How To Grow Avocado

avocados (2)

Growing a good supply of avocado’s for the team has long been my dream because we eat loads of them. Its taken me 10 years, but we’ve done it – and a steady supply of beautiful buttery avocados from September through May is ours.

Is Your Garden Suitable?

Warm, super sheltered, and free draining are the main requirements here. If you can grow a Lemon you can grow an Avo.

Drainage

measuring the drainage test to assess how fast the water is draining

Drainage is your make or break moment – Avo’s must have it. Do this simple drainage test.

For ease of life it’s the thing you want to sort out first, because once you’ve got plants/ fences/ structures in, it’s tricky as. Here’s my suggestions for managing too much water.

Shelter

lemonade frost protection

Next job – is shelter. A threesome of shelters – wind, frost and sun.

WIND

Avocados are not edge dwellers like Taupata or Flax – they come from the middle. Cosy them in by planting up the south side to eliminate southern draughts, and as a lovely by catch you’ll hold the sun’s warmth.

Extend this shelter either side depending on what winds you need protection from. My shelter/ suntrap extends like a hug to extend from sou’east through to west. My favourite shelter tree Italian Alder (nitrogen fixing, deciduous and hurricane proof) – forms the backbone, underplanted with smaller pittosporums, manuka and olearia.

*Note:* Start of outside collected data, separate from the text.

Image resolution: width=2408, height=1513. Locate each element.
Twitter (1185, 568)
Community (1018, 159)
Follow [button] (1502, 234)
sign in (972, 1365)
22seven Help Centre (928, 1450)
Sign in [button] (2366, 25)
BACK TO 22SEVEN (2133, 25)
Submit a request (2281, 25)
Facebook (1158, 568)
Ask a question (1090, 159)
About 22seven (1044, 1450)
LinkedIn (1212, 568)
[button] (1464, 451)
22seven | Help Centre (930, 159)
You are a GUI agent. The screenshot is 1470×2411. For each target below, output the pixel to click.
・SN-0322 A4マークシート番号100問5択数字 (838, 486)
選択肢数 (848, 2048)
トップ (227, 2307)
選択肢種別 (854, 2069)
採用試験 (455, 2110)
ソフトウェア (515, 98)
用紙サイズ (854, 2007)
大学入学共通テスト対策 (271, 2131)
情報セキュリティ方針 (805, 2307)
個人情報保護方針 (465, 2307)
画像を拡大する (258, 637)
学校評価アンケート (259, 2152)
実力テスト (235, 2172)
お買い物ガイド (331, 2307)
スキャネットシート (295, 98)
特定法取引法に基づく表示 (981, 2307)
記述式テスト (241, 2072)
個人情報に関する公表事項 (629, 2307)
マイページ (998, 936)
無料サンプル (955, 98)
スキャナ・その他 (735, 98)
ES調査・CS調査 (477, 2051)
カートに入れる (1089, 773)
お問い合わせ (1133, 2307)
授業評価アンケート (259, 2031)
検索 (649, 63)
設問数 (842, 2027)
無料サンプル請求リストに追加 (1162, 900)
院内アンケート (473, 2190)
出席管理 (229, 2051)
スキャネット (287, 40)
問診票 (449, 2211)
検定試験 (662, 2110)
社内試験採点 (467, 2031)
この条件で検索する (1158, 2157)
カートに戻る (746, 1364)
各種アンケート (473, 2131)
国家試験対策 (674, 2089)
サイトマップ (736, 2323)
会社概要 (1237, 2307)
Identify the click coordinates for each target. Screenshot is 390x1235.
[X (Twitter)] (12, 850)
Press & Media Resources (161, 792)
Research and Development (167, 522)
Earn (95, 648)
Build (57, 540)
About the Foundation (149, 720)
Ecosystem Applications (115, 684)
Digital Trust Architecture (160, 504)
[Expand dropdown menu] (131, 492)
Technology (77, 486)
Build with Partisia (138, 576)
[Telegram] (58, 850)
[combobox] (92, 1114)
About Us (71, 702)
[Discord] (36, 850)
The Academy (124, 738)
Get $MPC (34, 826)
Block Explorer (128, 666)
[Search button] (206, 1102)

Dwarf rootstock is the way to go, this means your shelter doesn’t need to be too high. Avocados can be pruned back quite hard and kept small as they fruit on their new wood.

FROST

For the first 3 or so years they must be sheltered from frost. Make a generous sized shelter so you don’t have to rebuild it every year. They’ll need this protection until they’ve got a decent canopy at which time they can handle frost. The outside leaves may burn but the inner workings are sweet.

SUN

The branches/ trunk are easily sunburnt. Even here in Levin, young trees with exposed trunks/ branches get scorched. The posts you bang in for your frost house get used through the summer for a bit of shade cloth. This tides them over until they have a protective canopy of their own.

Plant

Plant mid/ late spring. Not in Winter – dear God no! That’s like sending your cousin from Ethiopia to live in Otago in August with only jandals for footwear.

If clay is your base, go up – with a good sized mound to get those delicate feeder roots above the heavy, cold, wet stuff. If sand is your lot, then go down. Scoop out the sand lay wet newspaper and fill with a heap of organic matter.

To increase your pollination, plant two – an A type (eg Haas), and a B type (eg Fuerte). The nursery will help you here.

Mulch

avocado mulch

Avocados have shallow feeders roots. Protect and nourish them with a generous layer of mulch. A good use for chunky, difficult-to-compost stuff from the vegie patch like sunflowers and brassicas, and of course the trees own prunings.

Shallow feeder roots are vulnerable to weed competition, fluctuating temperatures and drying out –  mulch ticks all those boxes. It takes care of another important bit of Avocado care – the building of a lovely web of mychorrhiza. A fungi which colonizes the root system and improves uptake of nutrients. This conversion and uptake of nutrient is important for our Avo’s because they lack root hairs.

Mulch reminds them of home – of being in the jungle, it inspires more feeder roots, more fungi and general happiness.

Water

No puddles. No desert. Just lovely and moist. The early years are of the utmost importance. If you wont remember to water, set up irrigation or use an Olla pot. As the tree grows and the humus builds from all your mulching, irrigation needs will ebb.

Fertilise

Avocado protected

The foundation for all vitality is a bed of compost, especially homemade compost. Do this mid spring, at flowering.

Trickle feed organic goodness throughout summer until March – a dollop of rotten manure, a bunch of seaweed or some fish waste dolloped beneath the mulch.

Read your tree – if it’s happy and productive keep doing what you’re doing.

Biological sprays are the cherry on top.